AMENDMENT TO THAT TECHNOLOGY PURCHASE AGREEMENT

EX-10.5 6 ex105oct302009.htm ex105oct302009.htm -- Converted by SEC Publisher, created by BCL Technologies Inc., for SEC Filing

EXHIBIT 10.5

AMENDMENT TO THAT
TECHNOLOGY PURCHASE

AGREEMENT

QUADRA MARKETING CORP.

and
QUADRA ENERGY SYSTEMS INC

06/01/2009

This Amendment Agreement sets out the terms and conditions governing the amendment to the Technology Purchase Agreement for the sale and transfer of a Pyrolsis System of an Energy Conversion and Waste Disposal Technology from QUADRA MARKETING CORP to QUADRA ENERGY SYSTEMS INC.

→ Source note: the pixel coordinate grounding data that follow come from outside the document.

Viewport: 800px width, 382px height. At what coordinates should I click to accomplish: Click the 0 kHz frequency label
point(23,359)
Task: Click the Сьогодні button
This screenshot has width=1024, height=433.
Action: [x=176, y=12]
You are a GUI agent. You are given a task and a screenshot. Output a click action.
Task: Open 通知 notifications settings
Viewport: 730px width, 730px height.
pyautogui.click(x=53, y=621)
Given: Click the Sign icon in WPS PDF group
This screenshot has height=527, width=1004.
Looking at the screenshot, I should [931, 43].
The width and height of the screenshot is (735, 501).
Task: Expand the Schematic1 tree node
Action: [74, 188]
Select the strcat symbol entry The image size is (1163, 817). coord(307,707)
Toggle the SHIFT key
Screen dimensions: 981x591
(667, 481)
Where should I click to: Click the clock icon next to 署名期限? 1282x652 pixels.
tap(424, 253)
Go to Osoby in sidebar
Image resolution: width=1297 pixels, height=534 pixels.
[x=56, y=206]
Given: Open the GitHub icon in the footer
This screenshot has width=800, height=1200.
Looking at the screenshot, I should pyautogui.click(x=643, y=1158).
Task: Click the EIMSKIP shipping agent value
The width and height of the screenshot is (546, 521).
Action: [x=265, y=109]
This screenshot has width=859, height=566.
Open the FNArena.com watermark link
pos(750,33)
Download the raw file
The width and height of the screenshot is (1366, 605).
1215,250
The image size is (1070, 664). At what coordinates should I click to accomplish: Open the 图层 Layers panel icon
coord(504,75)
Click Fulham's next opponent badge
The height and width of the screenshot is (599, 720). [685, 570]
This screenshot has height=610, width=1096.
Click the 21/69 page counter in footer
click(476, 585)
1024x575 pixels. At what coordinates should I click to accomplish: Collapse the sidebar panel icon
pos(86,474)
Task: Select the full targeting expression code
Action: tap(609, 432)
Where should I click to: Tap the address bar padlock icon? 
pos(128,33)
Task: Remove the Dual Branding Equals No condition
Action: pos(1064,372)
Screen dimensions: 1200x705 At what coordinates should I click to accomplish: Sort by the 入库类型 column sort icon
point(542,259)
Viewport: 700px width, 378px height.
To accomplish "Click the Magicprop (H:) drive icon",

AMENDMENT AGREEMENT TO THAT TECHNOLOGY PURCHASE
AGREEMENT DATED THE 30
TH DAY OF APRIL 2009

THIS AMENDMENT AGREEMENT ("Amending Agreement") is made and entered into as of the 1st day of June, 2009, between QUADRA MARKETING CORP. of No. 5 New Road, P.O. Box 388 Belize City, Belize ("Seller"), and QUADRA ENERGY SYSTEMS INC.(“Purchaser”)

WITNESSETH:

WHEREAS the Seller and the Purchaser entered into a Technology Purchase Agreement dated the 30th day of April 2009 (the “Agreement”).

AND WHEREAS the Seller and Purchaser are desirous of amending certain terms of the Agreement.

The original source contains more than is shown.